The parsha shares the name Vayikra with the book it begins,
Leviticus. We concluded the Book of Exodus with a description of the
construction of the Tabernacle and the priestly vestments. The Book of Numbers
follows with the laws for the protection of the cultic appurtenances while in
transport through the wilderness. Though Leviticus is a type of priestly
manual, most of its laws are addressed to all Israel. This is most fitting for
a people that was just declared to be a "kingdom of priests."
It is easy to get lost in details in Leviticus without
realizing that one is actually being inducted into a theology of ritual. The
theology of Leviticus uses the cult to promote the idea that God is beyond the
reach of all the forces of the world except one--humanity. Only humans have the
"demonic" power to expel God from the sanctuary by polluting it
morally or ritually. Thus the priests are constantly engaged in either purging
the sanctuary of its impurities or getting the people to atone for their
wrongs.
Leviticus believes that divine accessibility is coordinated
with human behavior. We have the power through the morality of our behavior to
make God immanent or transcendent. Divine intimacy with humanity depends upon
the quality of human action. If by polluting the sanctuary we can make it unfit,
as it were, for divine living, just think what we could do by sanctifying it.

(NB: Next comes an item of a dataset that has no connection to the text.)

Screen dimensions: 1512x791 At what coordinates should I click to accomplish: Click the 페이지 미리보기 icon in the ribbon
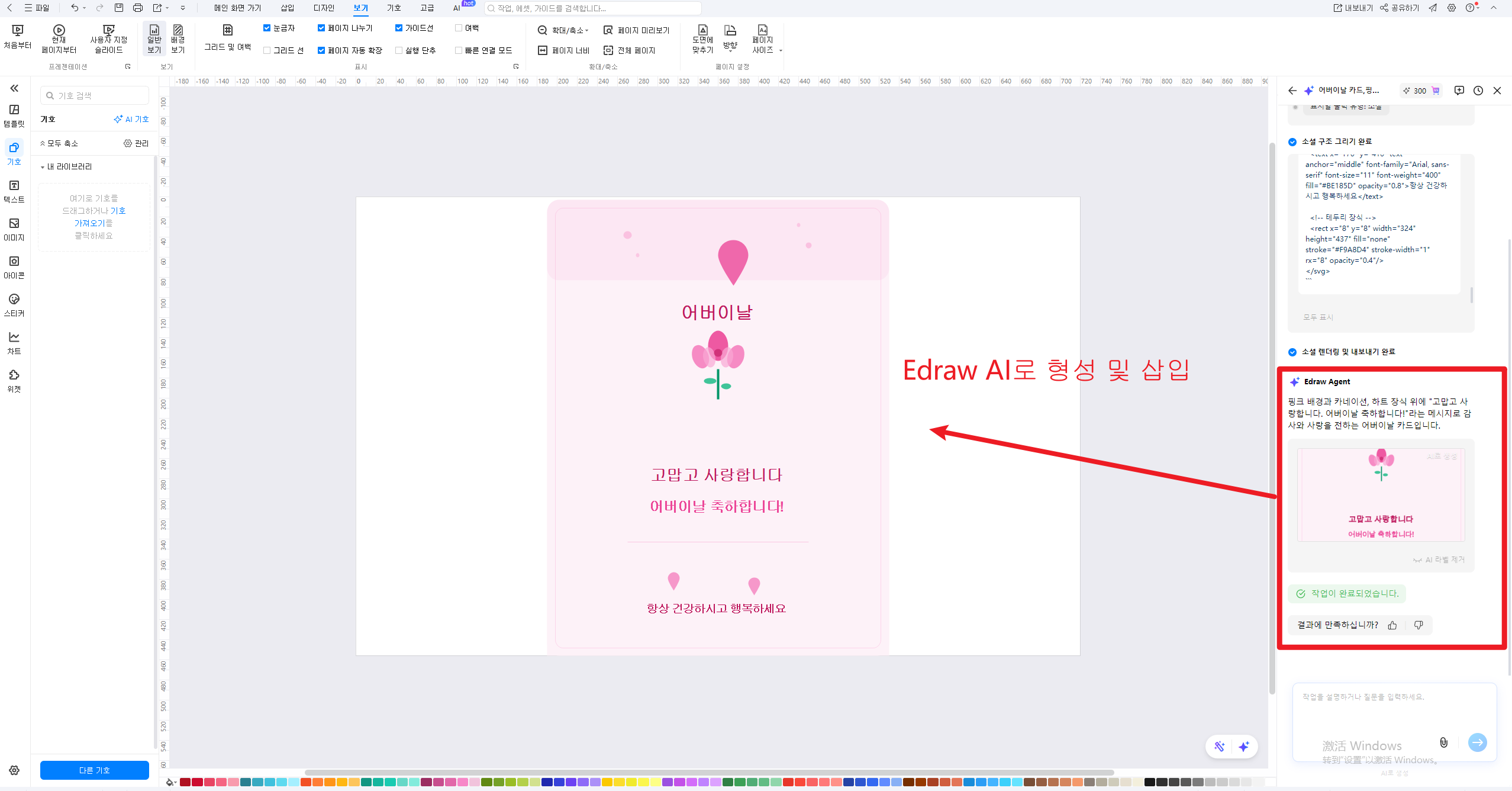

The great polarities of Leviticus are contained in two sets
of antonyms: impurity and holiness, death and life. The implied equation is
"Impurity is to holiness as death is to life" (impurity: holiness ~
death: life). If impurity is associated with death as holiness is with life,
then the great source of purity is the fountainhead of life, just as death is
the great generator of impurity. Israel, says Leviticus, can serve the living
God by avoiding a life of impurity; indeed, through complying with the
commandments of life, Israel triumphs over death and chooses life.